Hi I’m a new zig user. Loving the simplicity of zig. This is the way.
I’m building a bitcoin blockchain parcer as my first zig project and I want to pipe a whole dat file (128 MiB) from the commanline:
cat blk00000.dat | ./parce
or
./parce < blk00000.dat
In my normal read loop I read one block at a time. And stop when all the bytes in the file have been read.
So, I know where this goes wrong.
const file_size = try (file.stat()).size;
My read loop condition is:
while (bytes_read < file_size) {
It seems that the file handle that std.io.getStdIn() retuns, does not give a regluar number when I try to get the file size.
I have been looking through the std library code, and I was thinking it had something to do with:
So, I tried changing the io modes to evented. But was not having any luck with that. Perhaps that is not the reason, or perhaps I just did it wrong.

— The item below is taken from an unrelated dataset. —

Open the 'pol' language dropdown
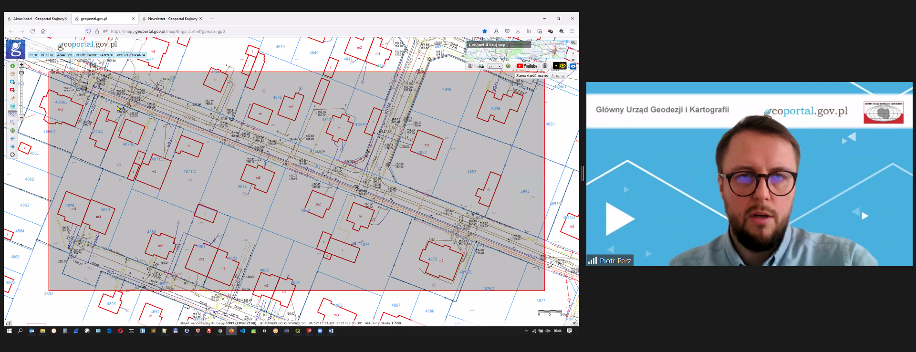The image size is (916, 352). coord(494,66)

I was also thinking that my whole approach to detecting the end of file is unhelpful, and there is a more straightforwards way to do this in zig. The dat files are pretty huge binary files, but there is probably a better way to detect EOF.
I normally don’t write help posts. But due to zig being a new language and all, I am having trouble finding the info which might put me on track.

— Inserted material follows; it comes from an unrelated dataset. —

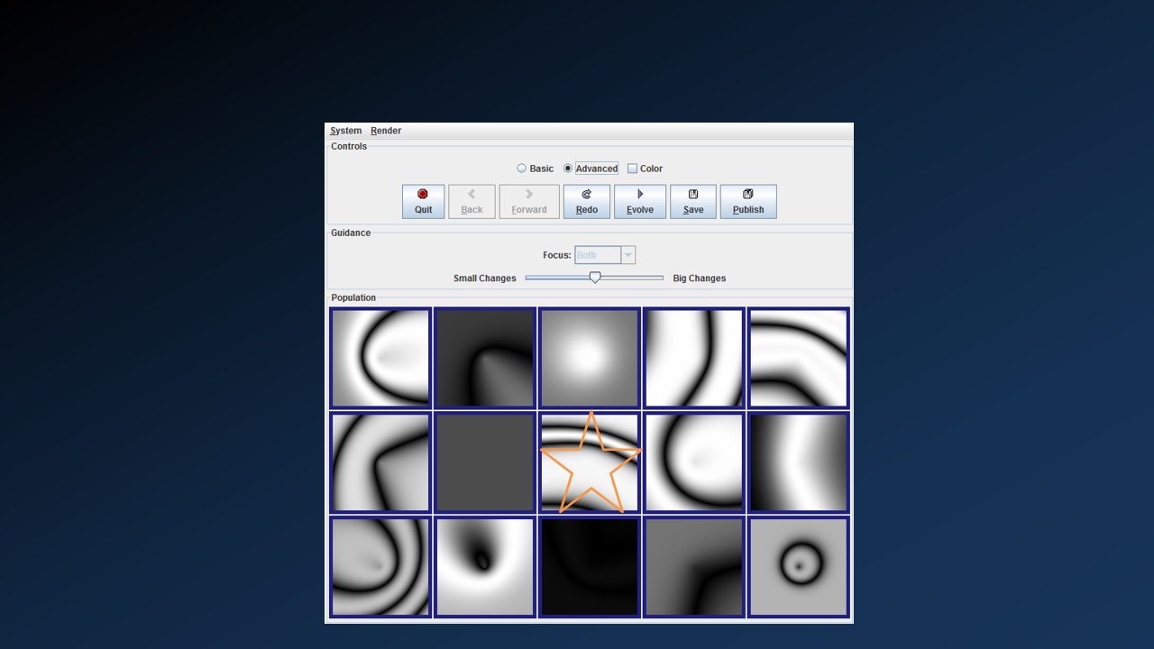Open the Focus dropdown arrow
Screen dimensions: 1154x649
[x=628, y=255]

If you really want to stream bytes, then you’re going to need to rethink the whole idea of trying to get the file size… It’s a stream of bytes, that will be in the process of being actively populated by the time your program is being loaded
Edit: In the streaming case, you’ll likely want to catch error.EndOfStream for EOF, and catch error.BrokenPipe in case there’s some other reason to stop (for example piping into something like head)
const in = std.io.getStdIn();
const in_stat = try in.stat();
if (in_stat.kind == .NamedPipe or in_stat.kind == .File) { // Piped input
try read(in);
So, it seems in the first case in is of kind .NamedPipe
cat blk00000.dat | ./parce
And in the latter case, in is a .File
./parce < blk00000.dat
I tried using .isTty(), but it did not trigger as true in my case. Perhaps I used it wrong.

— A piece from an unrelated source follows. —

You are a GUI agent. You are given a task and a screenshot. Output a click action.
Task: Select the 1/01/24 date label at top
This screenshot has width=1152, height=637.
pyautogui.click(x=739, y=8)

Thank you all for your replies.
Edit: To keep all things in one place. I also changed my read loop condition so not to depend on file size at all. Now it just reads until no bytes are read.
while (try readBlock(&magic_bytes, &block_size, &raw_block, in_stream, allocator) > 0) {
I would turn this around over its head: always reading as from a stream of bytes (so, you just don’t inquire for any file size at all) and splitting that into chunks based on whatever condition you know about the format. For typical Unix files this would be “splitting into lines using the \n terminator”; for your case, it might be “accumulating data until you have a 1 MB block, or until EOF”.